Target pointing data:
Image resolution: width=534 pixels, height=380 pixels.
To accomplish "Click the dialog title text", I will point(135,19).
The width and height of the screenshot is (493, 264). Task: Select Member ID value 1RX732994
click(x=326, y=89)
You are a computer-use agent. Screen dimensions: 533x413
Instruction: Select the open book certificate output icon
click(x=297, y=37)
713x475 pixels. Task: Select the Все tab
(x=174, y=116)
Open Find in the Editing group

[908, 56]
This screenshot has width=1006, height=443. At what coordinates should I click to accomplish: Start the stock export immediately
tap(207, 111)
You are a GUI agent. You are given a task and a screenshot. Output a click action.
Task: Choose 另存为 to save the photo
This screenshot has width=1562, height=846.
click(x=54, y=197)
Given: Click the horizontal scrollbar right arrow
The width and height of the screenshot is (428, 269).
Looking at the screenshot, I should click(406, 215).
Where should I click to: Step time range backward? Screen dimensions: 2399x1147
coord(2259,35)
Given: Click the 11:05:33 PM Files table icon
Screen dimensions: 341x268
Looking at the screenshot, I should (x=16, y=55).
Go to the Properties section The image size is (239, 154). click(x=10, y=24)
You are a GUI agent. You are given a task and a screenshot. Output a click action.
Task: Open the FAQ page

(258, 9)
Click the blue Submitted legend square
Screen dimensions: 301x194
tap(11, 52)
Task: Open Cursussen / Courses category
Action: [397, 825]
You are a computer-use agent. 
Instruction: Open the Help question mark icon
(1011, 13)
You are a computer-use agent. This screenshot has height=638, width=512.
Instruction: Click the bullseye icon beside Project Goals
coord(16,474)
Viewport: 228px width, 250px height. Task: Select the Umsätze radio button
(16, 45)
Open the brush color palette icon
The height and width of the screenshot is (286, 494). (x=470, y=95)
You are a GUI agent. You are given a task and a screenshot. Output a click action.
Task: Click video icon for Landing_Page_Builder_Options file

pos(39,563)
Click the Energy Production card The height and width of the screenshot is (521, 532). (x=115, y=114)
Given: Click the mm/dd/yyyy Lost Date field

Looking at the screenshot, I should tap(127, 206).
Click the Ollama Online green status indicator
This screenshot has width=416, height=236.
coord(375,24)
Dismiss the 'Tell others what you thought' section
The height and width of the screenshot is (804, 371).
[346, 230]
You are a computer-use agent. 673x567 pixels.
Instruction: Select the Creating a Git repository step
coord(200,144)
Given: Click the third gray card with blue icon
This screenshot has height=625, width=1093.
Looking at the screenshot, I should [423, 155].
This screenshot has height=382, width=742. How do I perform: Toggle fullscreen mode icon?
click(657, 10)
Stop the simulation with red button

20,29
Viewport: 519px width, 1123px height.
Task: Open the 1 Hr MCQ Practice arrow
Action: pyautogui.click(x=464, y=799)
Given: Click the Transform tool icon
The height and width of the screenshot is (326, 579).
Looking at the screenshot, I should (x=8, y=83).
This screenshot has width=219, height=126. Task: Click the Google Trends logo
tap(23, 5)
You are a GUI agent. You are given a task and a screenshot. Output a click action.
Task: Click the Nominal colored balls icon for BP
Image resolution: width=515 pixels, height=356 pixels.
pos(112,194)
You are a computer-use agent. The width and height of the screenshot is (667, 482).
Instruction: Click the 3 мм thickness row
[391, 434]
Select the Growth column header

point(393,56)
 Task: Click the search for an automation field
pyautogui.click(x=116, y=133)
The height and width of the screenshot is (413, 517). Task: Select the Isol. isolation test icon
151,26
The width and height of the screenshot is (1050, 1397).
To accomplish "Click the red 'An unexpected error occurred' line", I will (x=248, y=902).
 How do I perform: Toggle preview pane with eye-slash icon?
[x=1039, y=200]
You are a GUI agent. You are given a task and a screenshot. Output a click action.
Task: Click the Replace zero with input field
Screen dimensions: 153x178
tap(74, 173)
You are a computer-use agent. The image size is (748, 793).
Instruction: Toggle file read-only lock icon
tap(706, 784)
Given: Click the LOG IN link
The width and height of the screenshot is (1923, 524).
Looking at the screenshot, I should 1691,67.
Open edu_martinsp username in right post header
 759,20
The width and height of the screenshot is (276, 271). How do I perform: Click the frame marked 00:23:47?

◆ **Problem details**:
Please lay out every line of the items above as a numbered list, leaving out the blank lines.

◆ **Solution to this task**:
1. Image resolution: width=534 pixels, height=380 pixels.
2. To accomplish "Click the dialog title text", I will point(135,19).
3. The width and height of the screenshot is (493, 264). Task: Select Member ID value 1RX732994
4. click(x=326, y=89)
5. You are a computer-use agent. Screen dimensions: 533x413
6. Instruction: Select the open book certificate output icon
7. click(x=297, y=37)
8. 713x475 pixels. Task: Select the Все tab
9. (x=174, y=116)
10. Open Find in the Editing group
11. [908, 56]
12. This screenshot has width=1006, height=443. At what coordinates should I click to accomplish: Start the stock export immediately
13. tap(207, 111)
14. You are a GUI agent. You are given a task and a screenshot. Output a click action.
15. Task: Choose 另存为 to save the photo
16. This screenshot has width=1562, height=846.
17. click(x=54, y=197)
18. Given: Click the horizontal scrollbar right arrow
19. The width and height of the screenshot is (428, 269).
20. Looking at the screenshot, I should click(406, 215).
21. Where should I click to: Step time range backward? Screen dimensions: 2399x1147
22. coord(2259,35)
23. Given: Click the 11:05:33 PM Files table icon
24. Screen dimensions: 341x268
25. Looking at the screenshot, I should (x=16, y=55).
26. Go to the Properties section The image size is (239, 154). click(x=10, y=24)
27. You are a GUI agent. You are given a task and a screenshot. Output a click action.
28. Task: Open the FAQ page
29. (258, 9)
30. Click the blue Submitted legend square
31. Screen dimensions: 301x194
32. tap(11, 52)
33. Task: Open Cursussen / Courses category
34. Action: [397, 825]
35. You are a computer-use agent. 
36. Instruction: Open the Help question mark icon
37. (1011, 13)
38. You are a computer-use agent. This screenshot has height=638, width=512.
39. Instruction: Click the bullseye icon beside Project Goals
40. coord(16,474)
41. Viewport: 228px width, 250px height. Task: Select the Umsätze radio button
42. (16, 45)
43. Open the brush color palette icon
44. The height and width of the screenshot is (286, 494). (x=470, y=95)
45. You are a GUI agent. You are given a task and a screenshot. Output a click action.
46. Task: Click video icon for Landing_Page_Builder_Options file
47. pos(39,563)
48. Click the Energy Production card The height and width of the screenshot is (521, 532). (x=115, y=114)
49. Given: Click the mm/dd/yyyy Lost Date field
50. Looking at the screenshot, I should tap(127, 206).
51. Click the Ollama Online green status indicator
52. This screenshot has width=416, height=236.
53. coord(375,24)
54. Dismiss the 'Tell others what you thought' section
55. The height and width of the screenshot is (804, 371).
56. [346, 230]
57. You are a computer-use agent. 673x567 pixels.
58. Instruction: Select the Creating a Git repository step
59. coord(200,144)
60. Given: Click the third gray card with blue icon
61. This screenshot has height=625, width=1093.
62. Looking at the screenshot, I should [423, 155].
63. This screenshot has height=382, width=742. How do I perform: Toggle fullscreen mode icon?
64. click(657, 10)
65. Stop the simulation with red button
66. 20,29
67. Viewport: 519px width, 1123px height.
68. Task: Open the 1 Hr MCQ Practice arrow
69. Action: pyautogui.click(x=464, y=799)
70. Given: Click the Transform tool icon
71. The height and width of the screenshot is (326, 579).
72. Looking at the screenshot, I should (x=8, y=83).
73. This screenshot has width=219, height=126. Task: Click the Google Trends logo
74. tap(23, 5)
75. You are a GUI agent. You are given a task and a screenshot. Output a click action.
76. Task: Click the Nominal colored balls icon for BP
77. Image resolution: width=515 pixels, height=356 pixels.
78. pos(112,194)
79. You are a computer-use agent. The width and height of the screenshot is (667, 482).
80. Instruction: Click the 3 мм thickness row
81. [391, 434]
82. Select the Growth column header
83. point(393,56)
84.  Task: Click the search for an automation field
85. pyautogui.click(x=116, y=133)
86. The height and width of the screenshot is (413, 517). Task: Select the Isol. isolation test icon
87. 151,26
88. The width and height of the screenshot is (1050, 1397).
89. To accomplish "Click the red 'An unexpected error occurred' line", I will (x=248, y=902).
90.  How do I perform: Toggle preview pane with eye-slash icon?
91. [x=1039, y=200]
92. You are a GUI agent. You are given a task and a screenshot. Output a click action.
93. Task: Click the Replace zero with input field
94. Screen dimensions: 153x178
95. tap(74, 173)
96. You are a computer-use agent. The image size is (748, 793).
97. Instruction: Toggle file read-only lock icon
98. tap(706, 784)
99. Given: Click the LOG IN link
100. The width and height of the screenshot is (1923, 524).
101. Looking at the screenshot, I should 1691,67.
102. Open edu_martinsp username in right post header
103.  759,20
104. The width and height of the screenshot is (276, 271). How do I perform: Click the frame marked 00:23:47?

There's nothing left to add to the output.